Elisabeth Wild
Museum Haus Konstruktiv presents the largest solo exhibition on the work of Elisabeth Wild (1922 Vienna, AT – 2020 Panajachel, GT) presented in a Swiss museum. It features around 180 small-format collages that the artist created from the turn of the millennium until shortly before her death, using elements from glossy magazines.
Over here, a concrete structure and inserted graphic color fields in blue and violet jointly generate an interesting interplay of two-dimensionality and depth effect; over there, an image of a sunset rotated by 90 degrees combines with primarily dark-red, dark-green and black semicircles, along with a dimly glowing dome shape, to produce a dream-like futuristic scene. These and many other compositions are presented on the fifth floor at Museum Haus Konstruktiv, where the wealth of variety that Elisabeth Wild achieved in her works on paper unfolds most impressively.

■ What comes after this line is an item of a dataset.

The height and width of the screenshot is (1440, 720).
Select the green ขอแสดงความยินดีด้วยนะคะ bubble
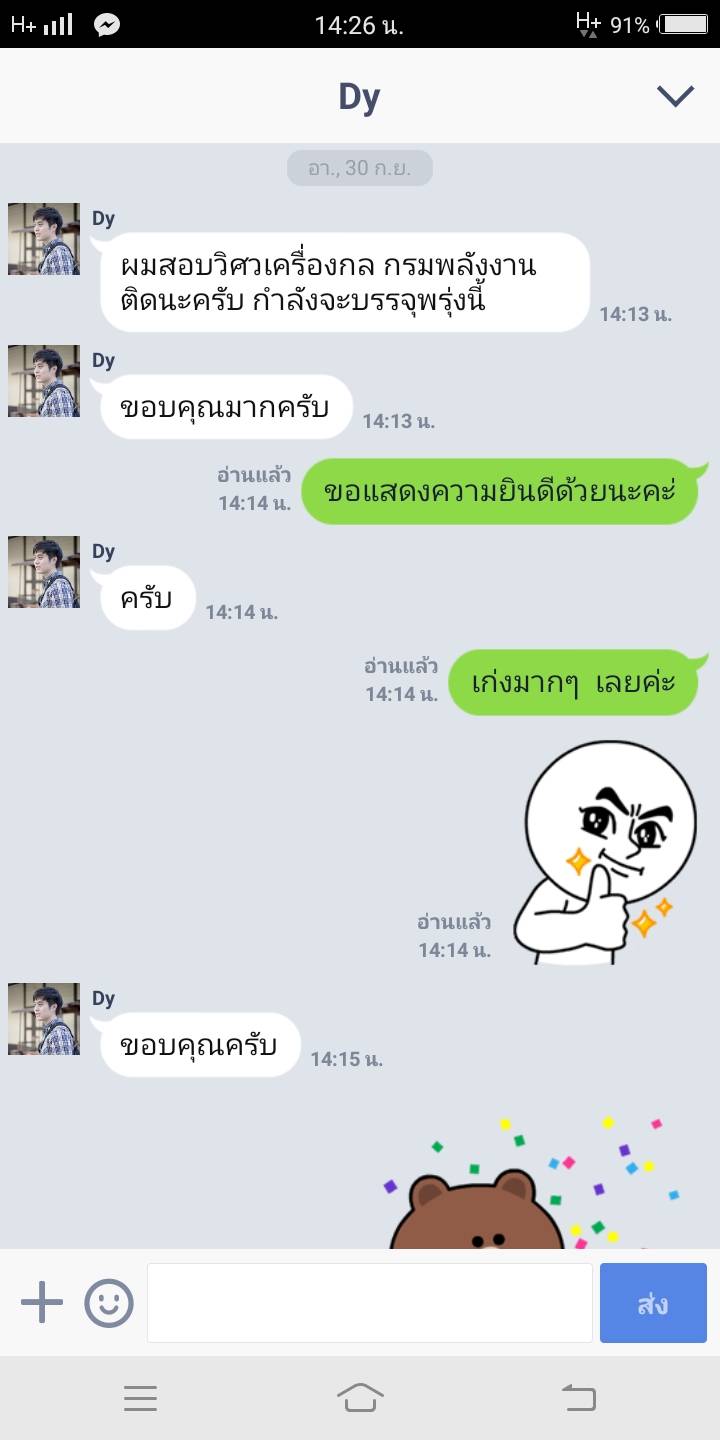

Wild turned to the medium of collage in the last two decades of her long and eventful life. Amid the lush vegetation of her adopted home of Panajachel in Guatemala, at a desk in the studio that was set up for her there, Wild created a collage almost every day. She took the required material from magazines devoted to fashion, art and architecture. The format depended on whatever motif the artist chose as the background image and carrier of the respective collage. With scissors, glue and a magnifying glass, as well as a keen sense of color, form and composition, Wild spent almost twenty years creating enigmatic visual worlds, which she referred to as Fantasías but gave no individual titles. Wild often positioned the delicate paper cutouts symmetrically in the image, interleaving them to create dense micro-worlds shifting between reality and illusion, in which seemingly surreal components appear just as often as geometric shapes, architectural elements, and excerpts from logos or other delightful finds; an intuitive and playful remix of (or foray through) stylistic devices from 20th-century art history and cultural history.
The exhibition is prolonged until January 15, 2023.